Zooming Into Class: A Learning Tool or An Easy Out?

By Olivia Sohn ‘23, Features Editor

At the start of the school year, the Heschel Administration announced its decision to limit Zooming into class to COVID-positive or quarantining students. With much of the student body fully-vaccinated and New York COVID case counts low, the school believed that returning to in-person learning–and limiting the use of Zoom–was a safe decision. Nevertheless, I still maintain there are advantages to permitting  broader Zoom usage. 

 Many students face immense anxiety about missing class when they are ill, and Zoom is an effective solution. Additionally, if the school expects sick students with non-COVID-related illnesses to stay home, I don’t see why those students should not be allowed to Zoom in, especially if students with COVID are already online. I understand sickness can often be subjective, and many teachers would encourage sick students to take the day off, but in practice, ill students often come to school out of fear of falling behind. Moreover, FaceTiming into a class, the next best option for students not in school, can be disruptive to class and doesn’t have the benefit of allowing the student to see the Smart Board or class notes. 

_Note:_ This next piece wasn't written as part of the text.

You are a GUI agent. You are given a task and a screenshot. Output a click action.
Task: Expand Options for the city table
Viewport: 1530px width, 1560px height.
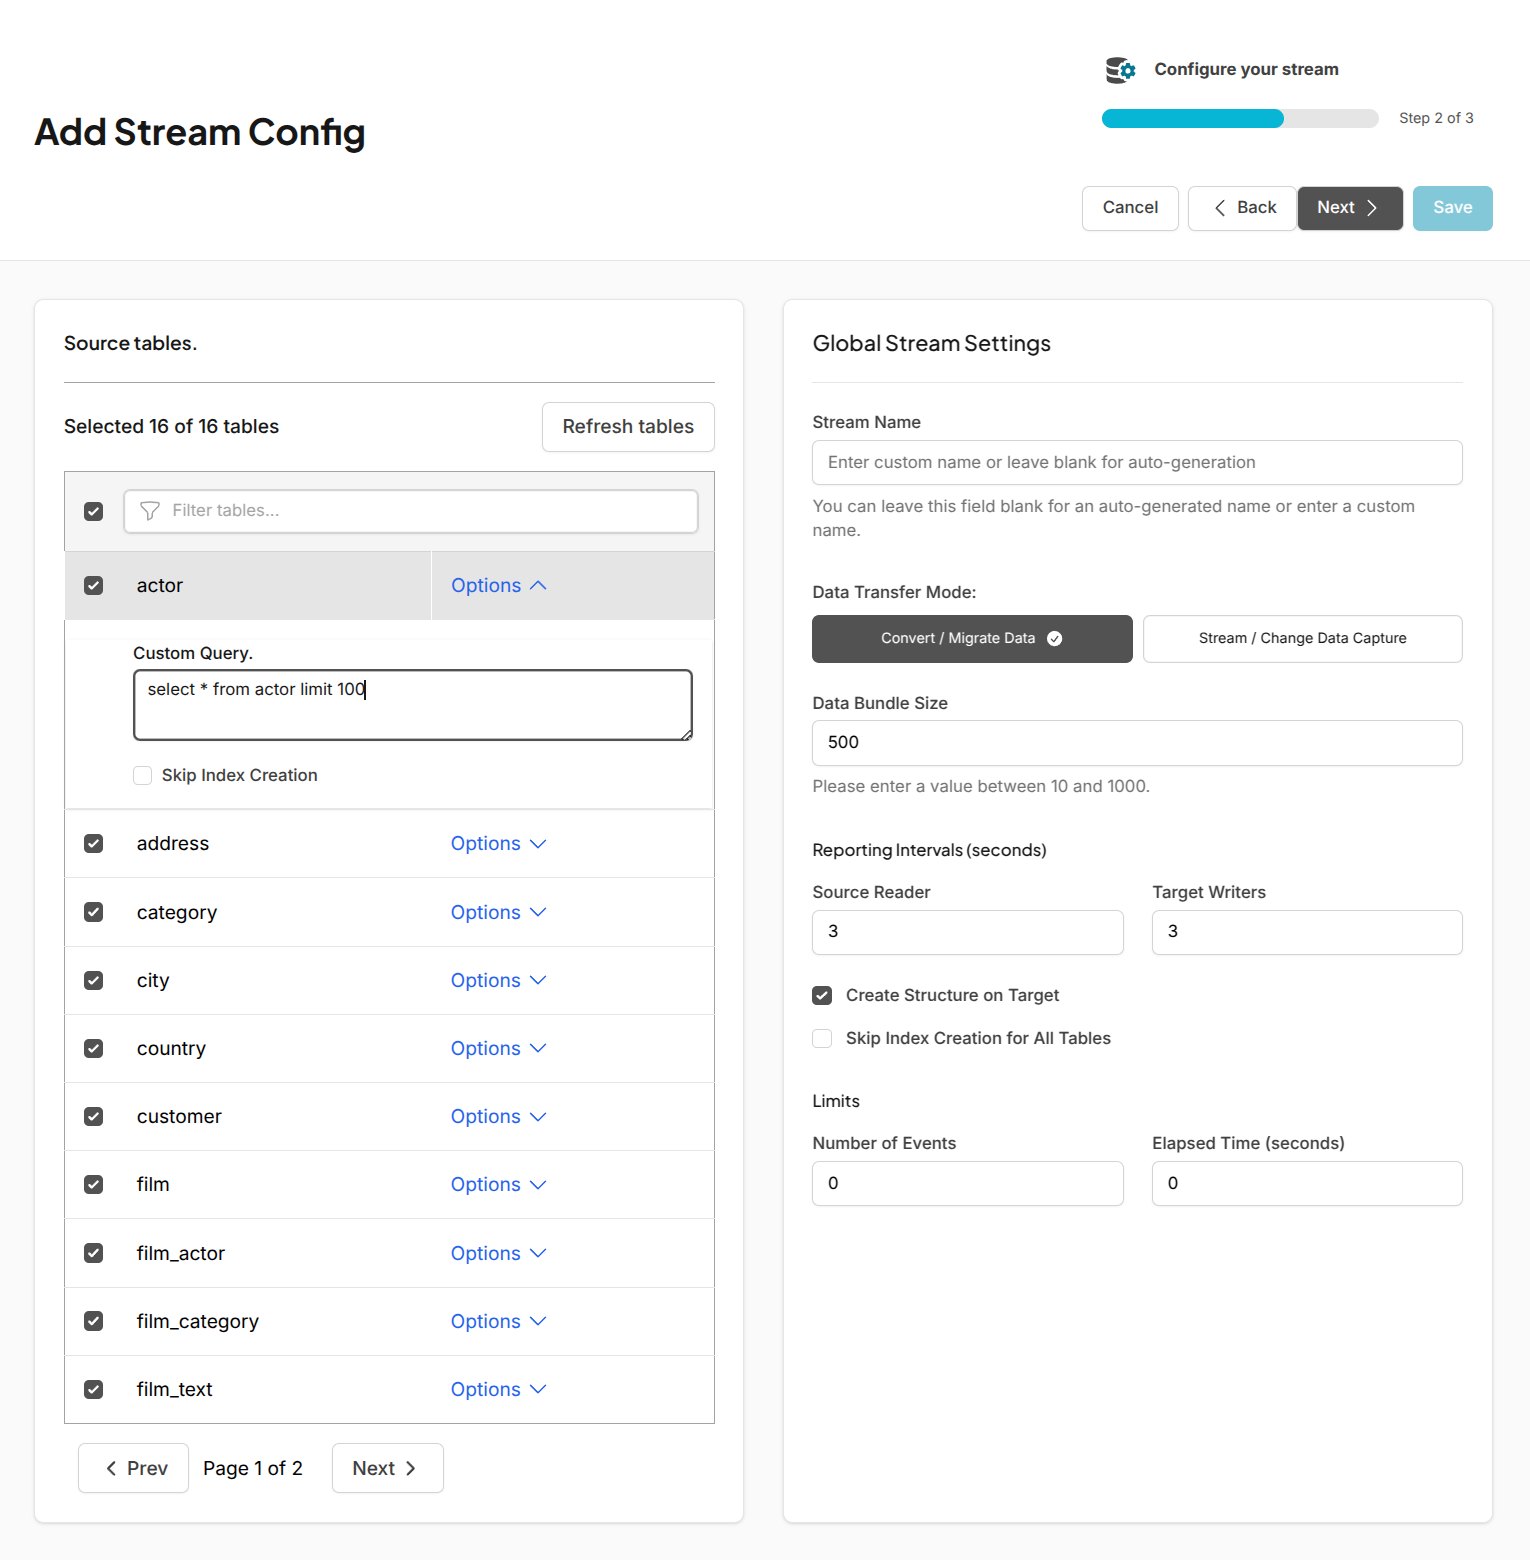point(498,980)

On the other hand, Zoom is far from flawless, and sometimes it can detract from students’ learning. Last year, Zoom classes were intended for those students with COVID, or those who were fully remote. Instead, Zoom became an easy way for students to attend school remotely whenever the mood struck. I often felt that students with no special circumstances were taking advantage of the Zoom option. Many students Zoomed into class while vacationing, in the car, at doctors’ appointments, or on days when attending school in-person felt too exhausting. I don’t say this with any judgment; last year, I too used Zoom to my advantage, but that does not negate the fact that Zoom can cause significant class disruption. In some classes, it would take ten minutes of class time to set up the Zoom and another five minutes to fix any technological difficulties. Zoom undoubtedly interfered with the flow of class and learning. 

Nevertheless, the positives of Zoom outweigh the negatives. Students absent from class will continue to join class virtually either by Zoom (if allowed) or FaceTime. Both of these options cause disturbances; however, Zoom allows for a more effective virtual learning experience. Therefore, I believe Zoom should be offered to students for health-related absences with the assumption that students would not take advantage of this policy. In order to ensure Zoom is used properly, the school could adapt the honor code to include appropriate Zooming.